Damiana agreNo te estoy haciendo un juicio de valor, lo que digo es real chicas, si hasta ahora te fue difícil, buscando, saliendo, teniendo tiempo para citas, mucho menos siendo más esclava de tu trabajo. Solo te lo digo para que lo tengas en cuenta y a colación de ese miedo que estás planteando. Chicas, el machismo existe, y la falta de tiempo también”.

Lo que sí estaba claro era la dualidad de Celina en todo esto.

Por un lado su ambición, y por otro, las ganas de tener un espacio privado, una pareja, una familia, o planes o vida social, lo que fuere, fuera del espacio laboral. El factor tiempo. Era claro en el debate que tenemos menos permisos que los hombres a ser fálicas (la palabra en sí adviene de lo masculino, que implica el Tener y su contrapuesto, lo femenino, como el no tener)

Flor, que defendía a Celina acotó “Chicas, yo creo que el amor se encuentra en cualquier lado. Quien te dice que encuentras más hombres de tu tipo en tu nuevo contexto en vez de en un boliche, en un gimnasio; acordate de Fer, conoció al hombre de su vida en un avión”

Adoro la visión romántica de Flor. A veces me recuerda a mí y mi parte de Charlotte York, enterrada. Pero, también recuerdo que, con el paso del tiempo, ese tipo de visión nos ha traído problemas. Recuerdo todo esto, y le contesto a Celi:

“La realidad Celi es que, conociéndote, más allá del miedo, del amor, de todo lo que “puede ser”, no te perdonarías jamás el no haberte atrevido. Estarías siempre preguntando “que hubiera sido si”. Y siempre podés volver atrás

Damiana agregó “Chicas, yo veo las casas de mis pacientes en donde la madre trabaja todo el día y está pendiente de su carrera, y la casa la maneja la chica. Yo no quiero eso el día que forme mi familia. Yo quiero ser presente en las decisiones.  Solo digo que lo tengas en cuenta”.
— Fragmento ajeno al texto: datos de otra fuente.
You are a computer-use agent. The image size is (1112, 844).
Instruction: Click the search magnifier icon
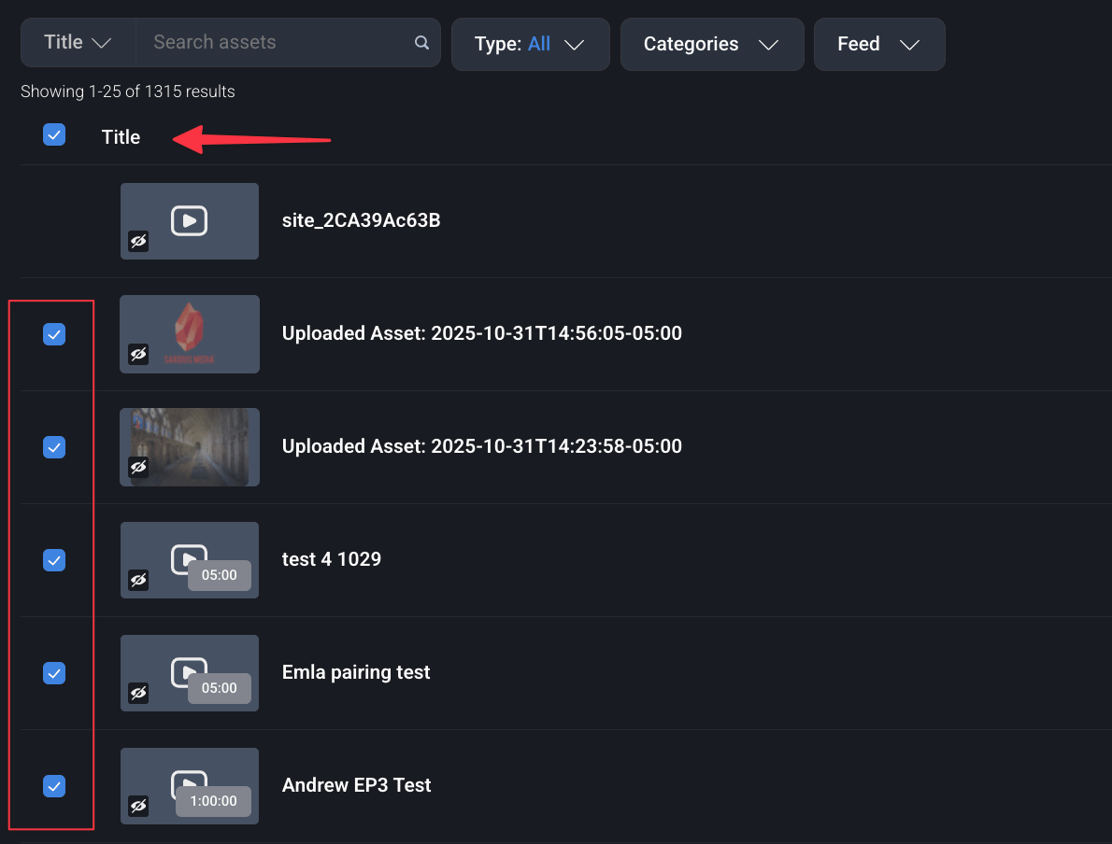pos(421,43)
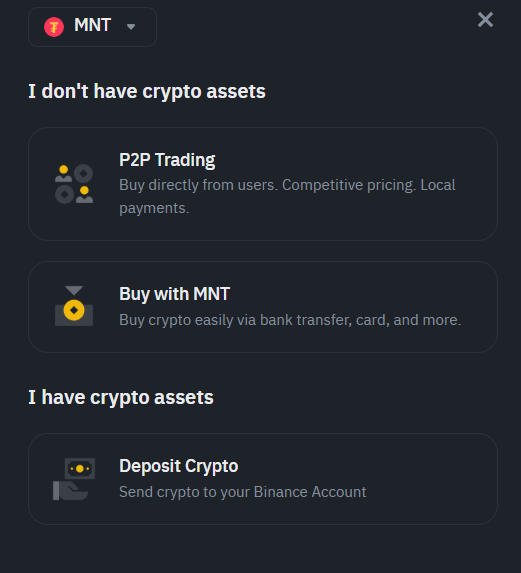Image resolution: width=521 pixels, height=573 pixels.
Task: Click the P2P Trading users icon
Action: click(74, 184)
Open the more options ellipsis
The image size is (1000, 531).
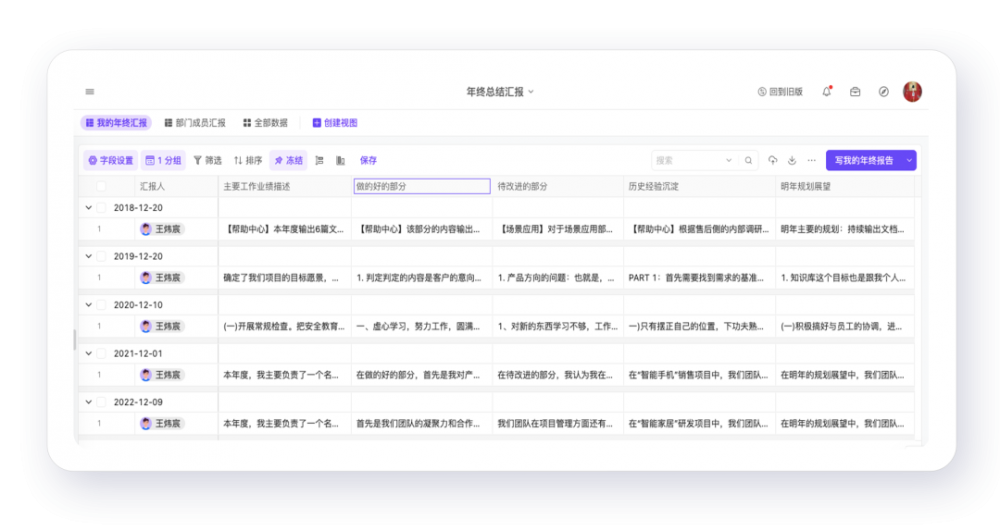coord(811,160)
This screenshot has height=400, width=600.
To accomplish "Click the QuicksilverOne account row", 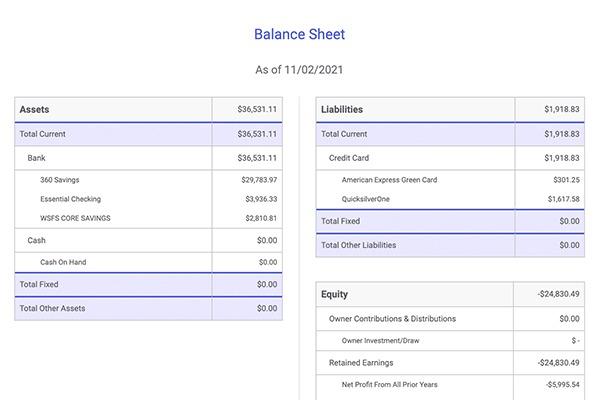I will coord(369,199).
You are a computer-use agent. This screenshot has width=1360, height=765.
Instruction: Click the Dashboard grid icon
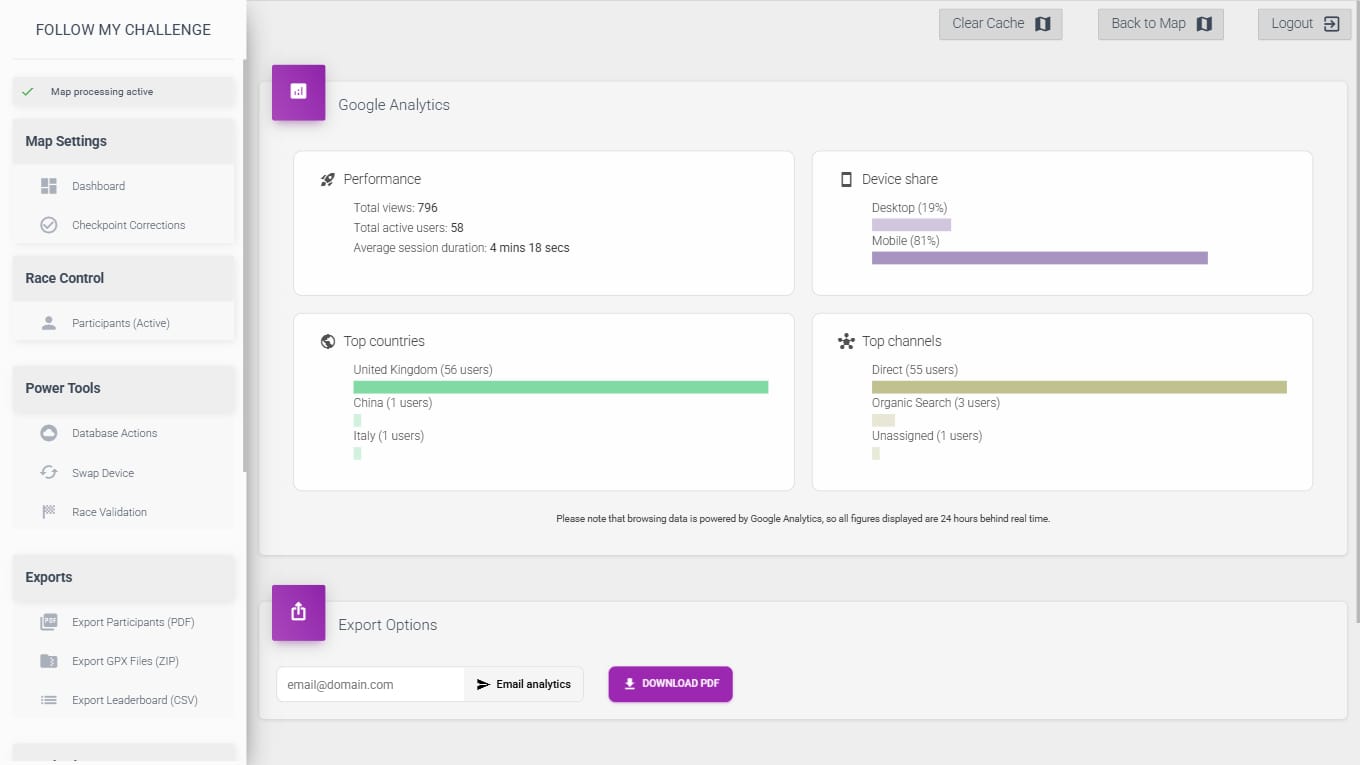point(48,186)
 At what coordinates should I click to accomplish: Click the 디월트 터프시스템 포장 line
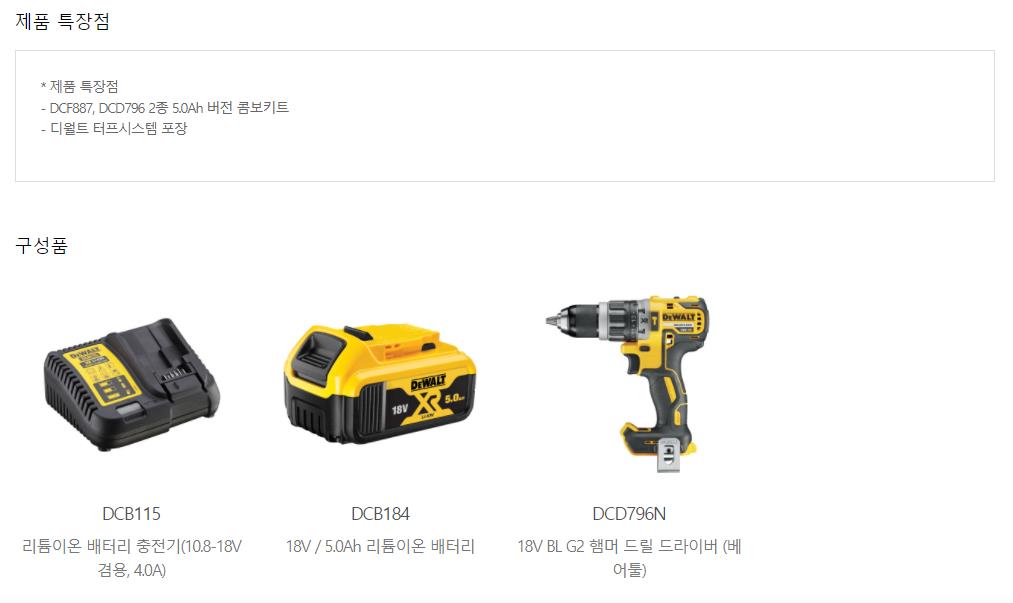click(114, 128)
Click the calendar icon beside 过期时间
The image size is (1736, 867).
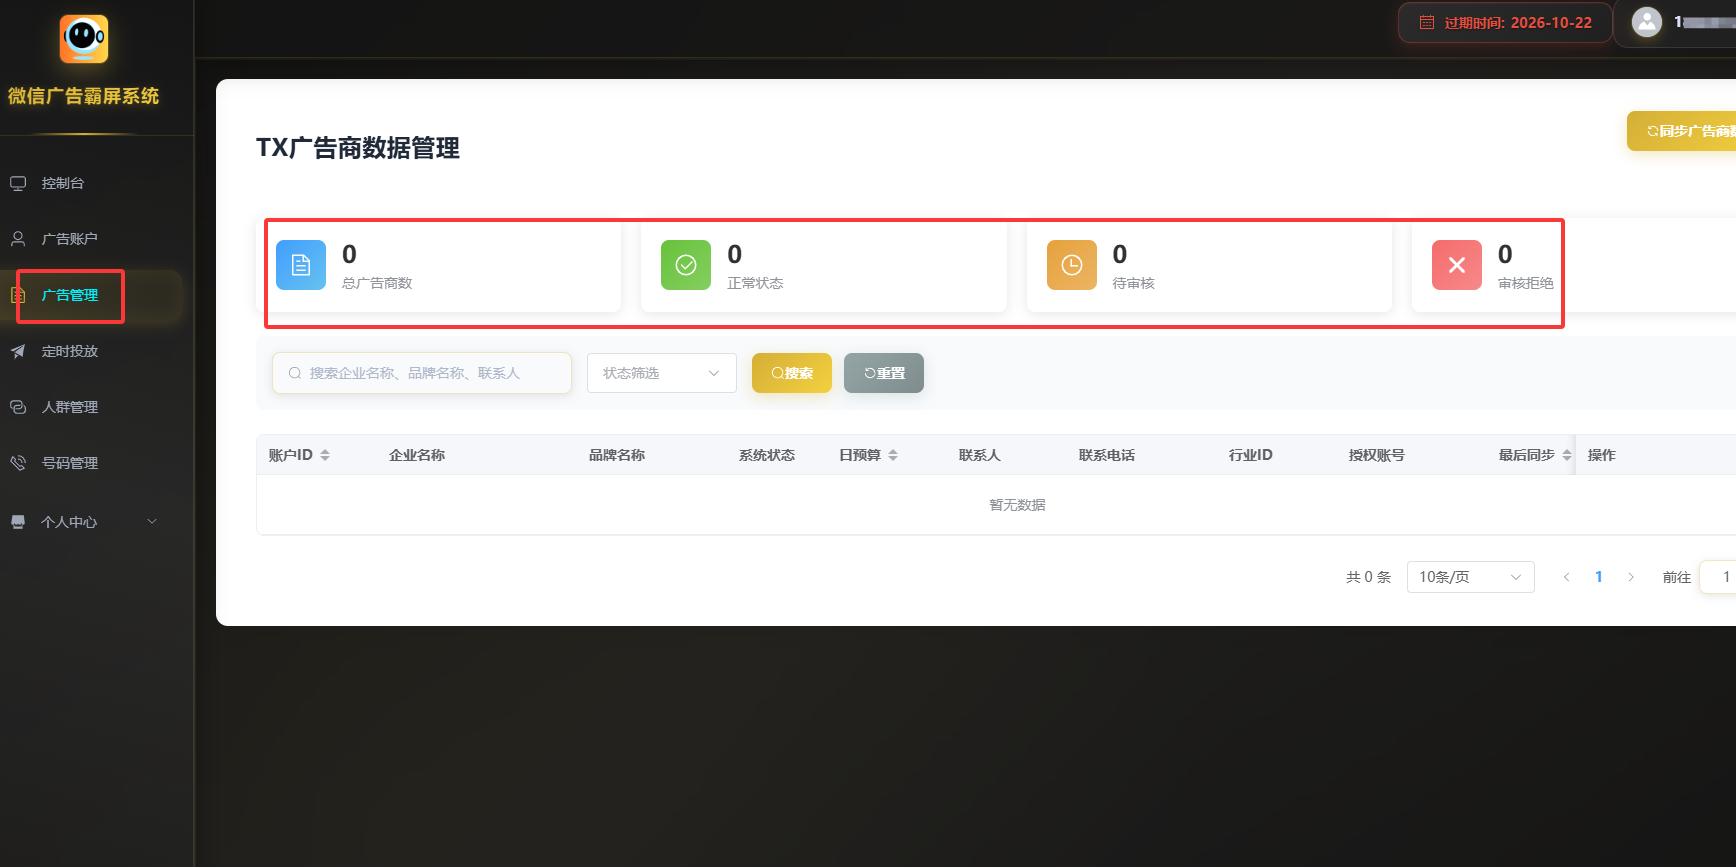coord(1427,23)
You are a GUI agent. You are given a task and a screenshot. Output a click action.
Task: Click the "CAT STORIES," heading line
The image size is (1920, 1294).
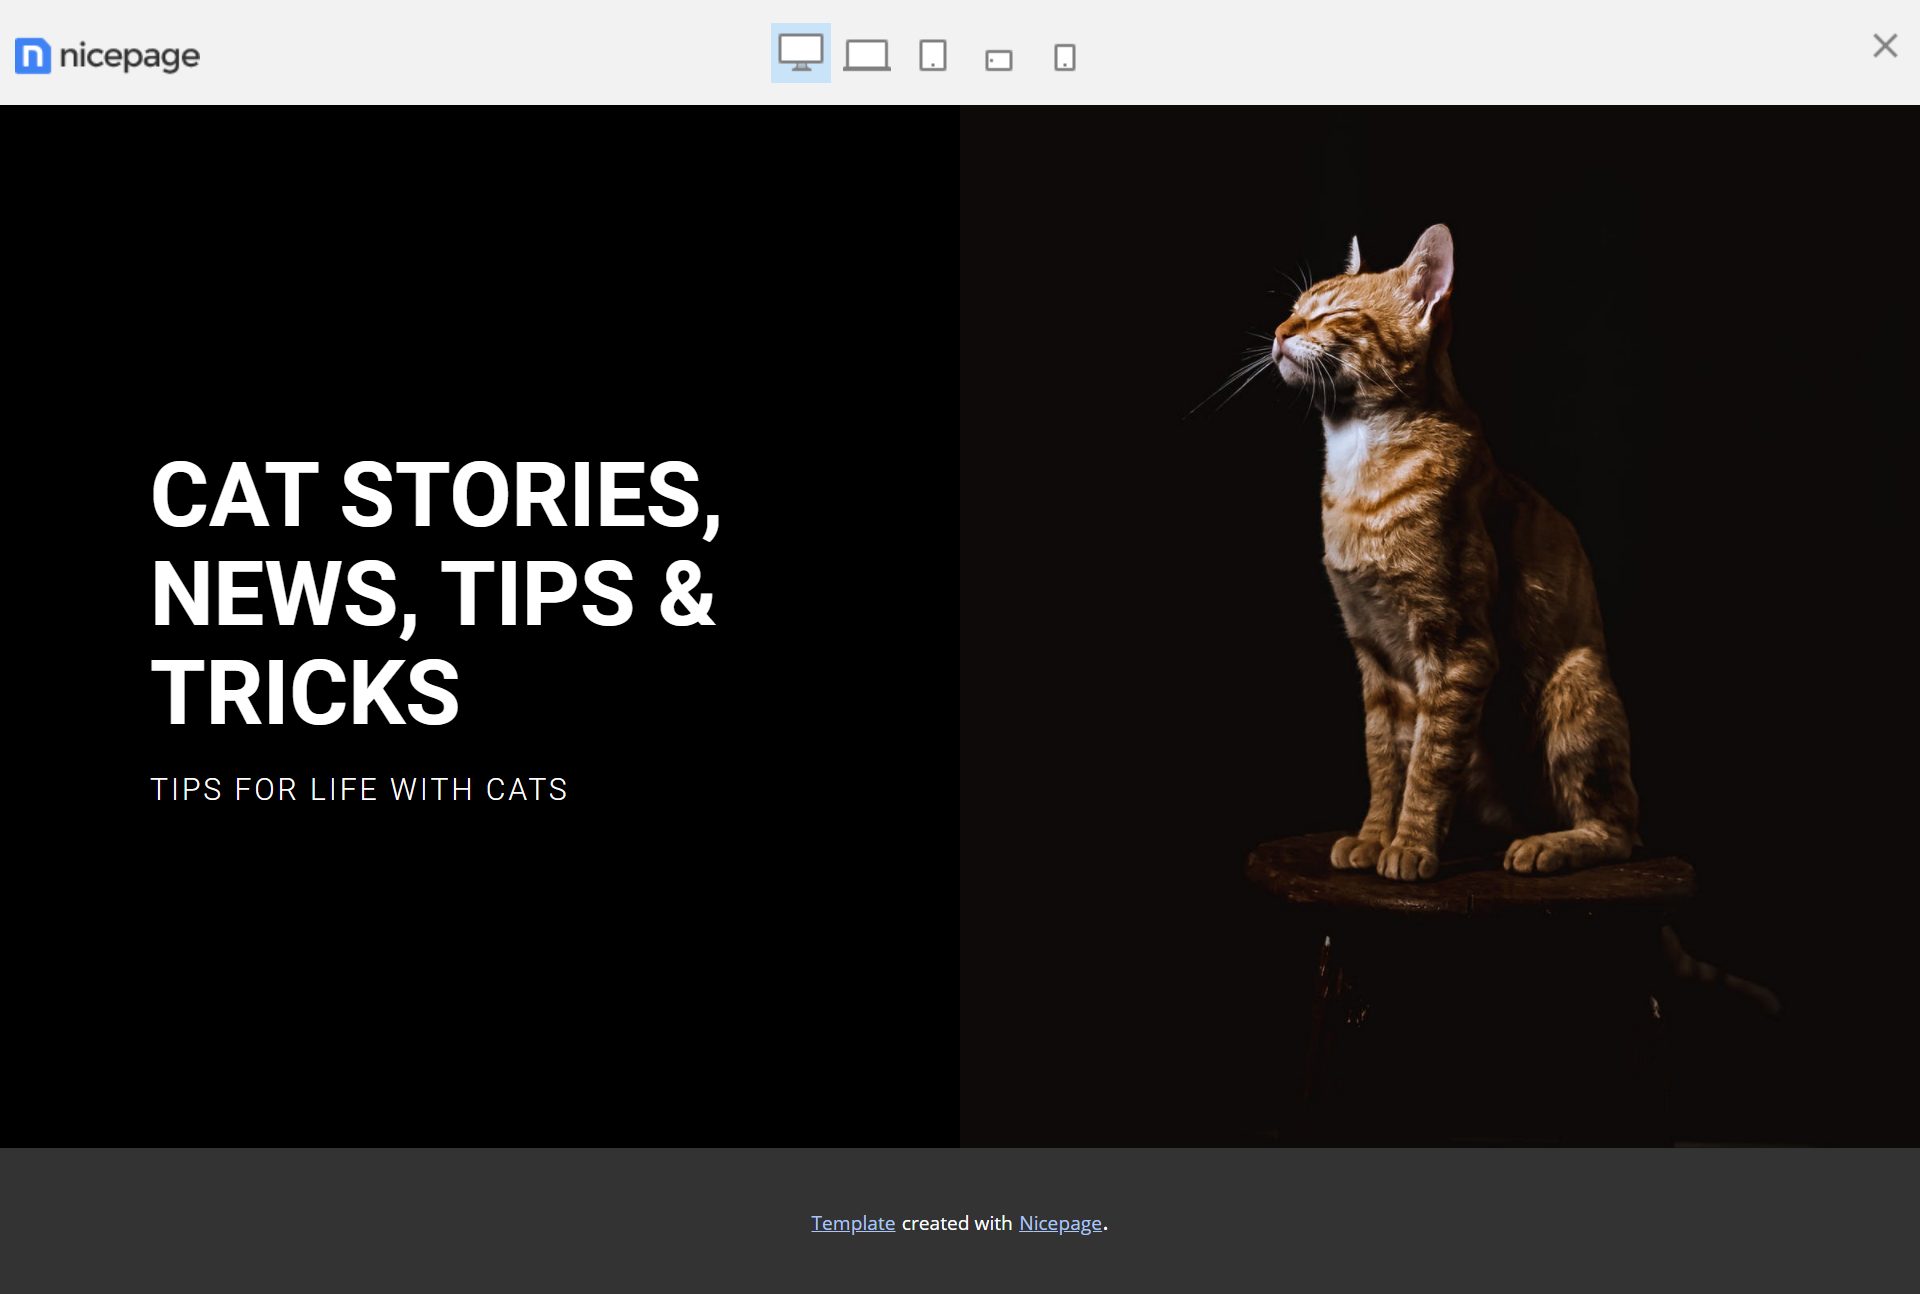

A veces no sé si Damiana es estructurada o muy muy realista. Pienso en las mujeres que conozco, que  han optado por una cosa o por la otra. Trabajan, sí, pero no tienen grandes metas de ascensos o carreras vertiginosas, y así, son felices, y las felicito. Pero que pasa con las que quieren ambos? Encuentro pocos casos donde la mujer pueda combinar ambos de una manera fácil. Siempre hay alguien que ocupa el lugar de la chica. Me da un poco de fastidio el tema. Siempre tan difícil. Yo realmente desconozco que haría en la misma situación. Optaría por una u otra? Trataría de ser superwoman y ser ambas? Y qué del factor económico que a veces no te deja opción?

Celi, tomó su copa, nos miró y mientras sostuvo firme la mano nos dijo: “Dami, chicas, tampoco soy la mujer que quiere estar todo el día en su casa. El futuro no lo podemos adivinar. Y cuando llegue hablamos. Brindis por la nueva Directora regional. Quiero poder!”

Y nos matamos de risa. Volvimos caminando por la calle gritando Poder! por la calle.

Quien dice que pueda encontrar en el camino Celina. Lo que si no va a poder decir que no apostó a sí misma.

Yo también brindo por el arriesgarse.

Y brindo por los hombres que no tienen miedo de estar al lado de una mujer exitosa y que la acompañan. Quien te dice.